Gerçek mi, değil mi, sahici olan duygu hangisi kararını veremediğimde, belirsizlik zihnime egemen olduğunda, gerçeklikle bağlantı kurmanın bir yolunu ararım. Kitap kapakları ile kitapların okur tarafından satın alınıp okunması arasındaki ilişkiyi gösteren rakamlar bu gerçeklik duygusunu tetikler diye umuyorum. 1991’den başlayarak yayımlanan kitaplarımda 2007’ye kadar kapakta soyut bir takım resimler yer aldı. Satış grafiğini gösteren tabloyu bu sayfaya sığdırabildiysek, göreceksiniz ki, kapağa resim koymakla birlikte satışlar 7–10 katına zıplayıverdi. Açıklama olarak “yazarı görmek güven veriyor” diyenler, iltifat ediyor gibi gözükürken yazarlığımın ancak surat desteğiyle kabul edilebilir olduğunu mu ima ediyordu? Eh, tabii ki, yazılarına ve kariyerlerine pek özendiğim, ama taklit bile edemediğim Adam Phillips (gündelik hayat hakkında yazan İngiliz psikianalist) ya da Oliver Sacks (klinik ile gündelik hayatı, düşüncelerini yazılarında birleştiren doktor) olmadığımı biliyorum. Baktım, onların resimleri en azından ön kapakta yok. “Suratımı kapaktan kaldıralım ya da yerini küçültelim” önerimi yayınevi son 3 kitabımda uygulayınca, satış grafiği yönünü aşağıya doğru çevirdi. 20 binlerden, iki binlere dönüş. Hayatı sahne bilip, kendini göstermekten vazgeçince, olan bu… Cem Yılmazvari bir eda ile söylersek, “sizi kapaklarda görmek istiyoruz Yankı bey” demem gerekiyor.

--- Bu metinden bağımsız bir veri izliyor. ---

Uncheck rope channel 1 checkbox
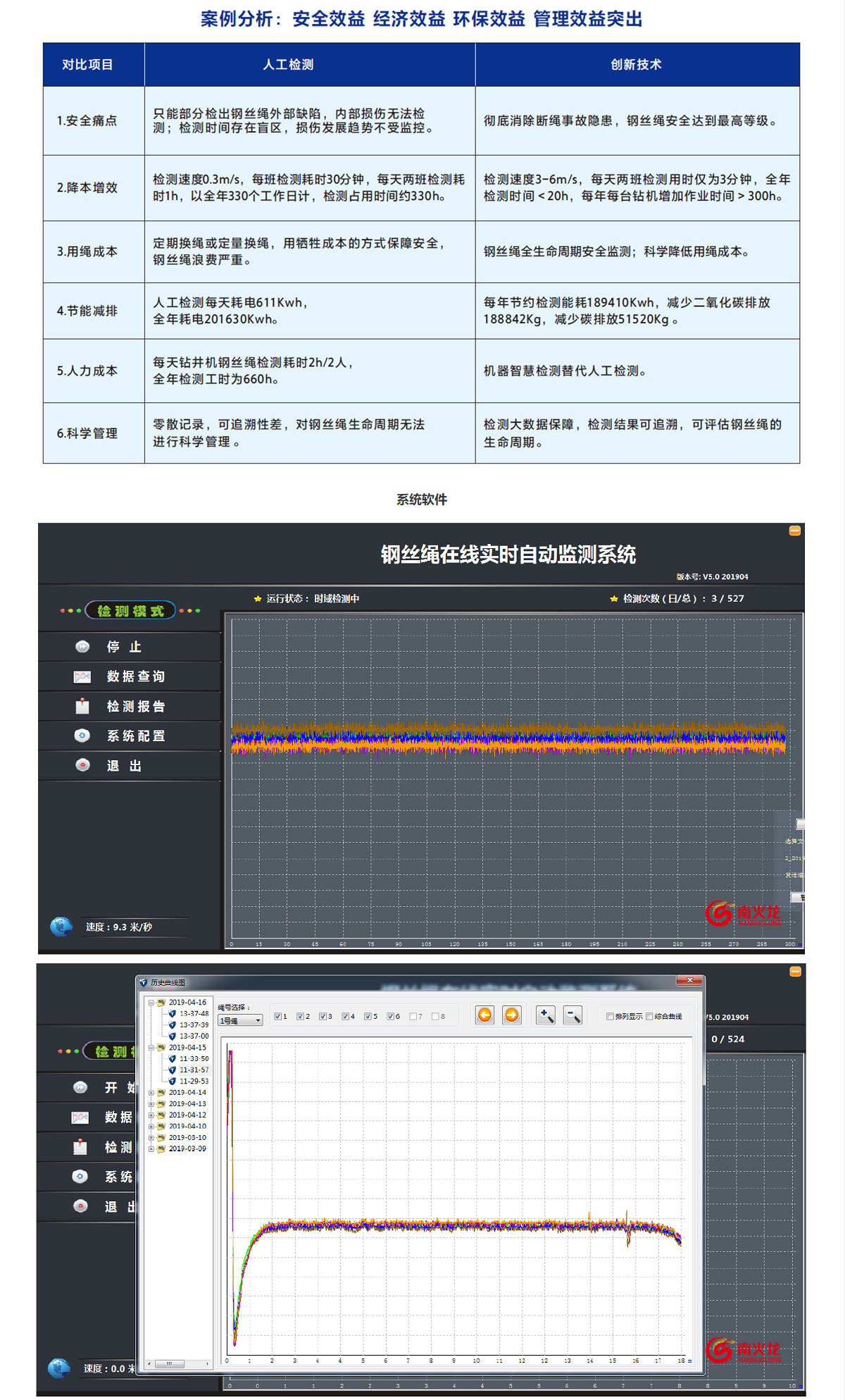This screenshot has width=845, height=1400. click(x=278, y=1016)
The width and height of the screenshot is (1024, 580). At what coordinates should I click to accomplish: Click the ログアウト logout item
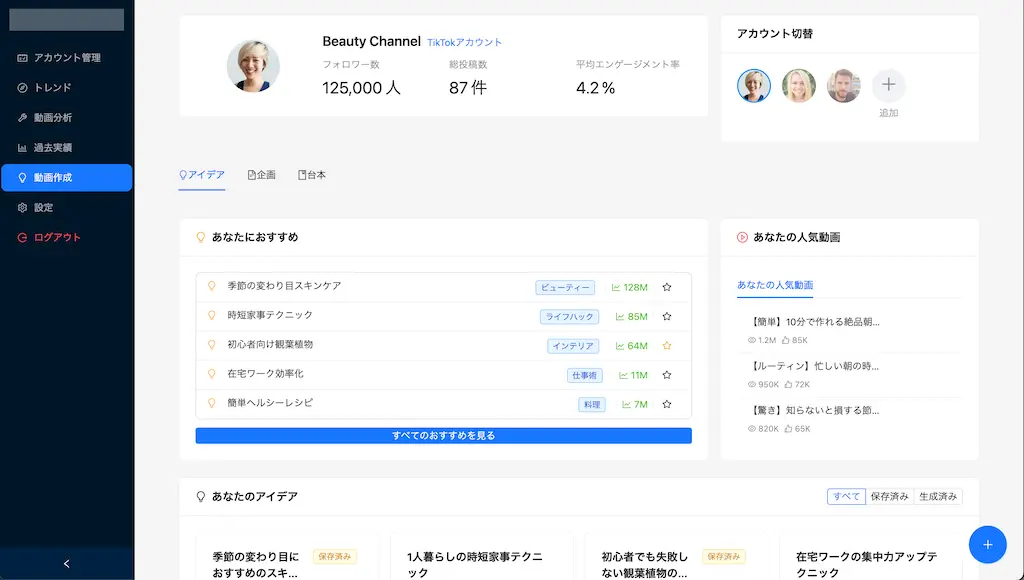pyautogui.click(x=56, y=238)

“Hayat senin sahnen, göster kendini” sloganı ile hayatın gerçekten kopuk yaşandığı ölçüde kendimizi göstermemize olanak vereceğini kabul ediyorsak, Marx’ın tanımladığı anlamda emek ile insan arasındaki ‘yabancılaşma’nın yirmi birinci yüzyıl usulünde bireysel hayatlarımıza nasıl yansıdığını da belirlemiş oluyoruz. Kendimizi sadece aynada bakarak değerlendirebiliyorsak, seyirciden alkış aldığımız ölçüde sahnede kalabiliyorsak, halimiz yaman. Gazetedeki yazılarımı okuyanların geribildiriminin zayıflığından yakınmaya kalkmanın zamanıdır. Eğer yazıyı okuduysanız, okuduğunuzu belirten (ama beğenip beğenmediğinizi söyleyip moralimi etkilemeyen) mesajlar ile bunu teyit edebilirseniz. Mesaj alamaz isem, daha da berbat yazılar yazmaya devam ederim, ona göre. Hem unutmayın, bugün Pazar.